> _La tarea_
Identifica en los datos cada línea que contiene la palabra "arrow" y cópiala tal cual.

> _Datos disponibles_
----------

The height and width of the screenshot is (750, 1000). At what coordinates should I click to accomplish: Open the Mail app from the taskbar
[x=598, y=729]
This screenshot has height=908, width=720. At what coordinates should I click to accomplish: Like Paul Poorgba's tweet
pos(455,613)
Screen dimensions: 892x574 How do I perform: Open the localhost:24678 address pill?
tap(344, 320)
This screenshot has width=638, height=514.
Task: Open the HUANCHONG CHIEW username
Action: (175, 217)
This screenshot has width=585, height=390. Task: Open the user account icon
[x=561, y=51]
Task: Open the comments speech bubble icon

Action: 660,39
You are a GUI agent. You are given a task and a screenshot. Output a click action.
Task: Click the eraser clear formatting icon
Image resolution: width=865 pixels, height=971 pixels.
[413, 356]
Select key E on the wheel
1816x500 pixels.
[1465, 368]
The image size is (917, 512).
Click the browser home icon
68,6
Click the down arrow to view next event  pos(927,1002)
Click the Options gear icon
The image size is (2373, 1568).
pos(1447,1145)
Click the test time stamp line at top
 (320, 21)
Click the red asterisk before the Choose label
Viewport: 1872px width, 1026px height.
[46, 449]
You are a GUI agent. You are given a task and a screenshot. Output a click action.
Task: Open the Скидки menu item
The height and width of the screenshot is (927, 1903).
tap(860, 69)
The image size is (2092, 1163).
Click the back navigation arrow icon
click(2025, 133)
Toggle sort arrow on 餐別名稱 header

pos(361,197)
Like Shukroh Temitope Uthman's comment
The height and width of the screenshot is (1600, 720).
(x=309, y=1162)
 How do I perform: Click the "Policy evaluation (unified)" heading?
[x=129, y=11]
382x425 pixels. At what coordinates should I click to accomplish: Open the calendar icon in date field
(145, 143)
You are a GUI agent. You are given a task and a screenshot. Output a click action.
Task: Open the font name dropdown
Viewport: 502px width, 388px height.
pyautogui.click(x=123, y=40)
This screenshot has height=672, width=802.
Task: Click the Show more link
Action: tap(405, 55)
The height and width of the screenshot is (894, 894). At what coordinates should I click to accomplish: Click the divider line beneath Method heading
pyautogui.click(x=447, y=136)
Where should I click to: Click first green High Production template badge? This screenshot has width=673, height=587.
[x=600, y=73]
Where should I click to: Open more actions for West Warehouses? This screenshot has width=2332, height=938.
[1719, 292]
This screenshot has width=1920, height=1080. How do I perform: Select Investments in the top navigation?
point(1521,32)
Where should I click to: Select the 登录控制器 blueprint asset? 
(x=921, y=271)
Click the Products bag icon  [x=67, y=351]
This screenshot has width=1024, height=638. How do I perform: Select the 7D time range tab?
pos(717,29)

----------

> _Resultado de la tarea_
Click the down arrow to view next event  pos(927,1002)
Click the back navigation arrow icon
Toggle sort arrow on 餐別名稱 header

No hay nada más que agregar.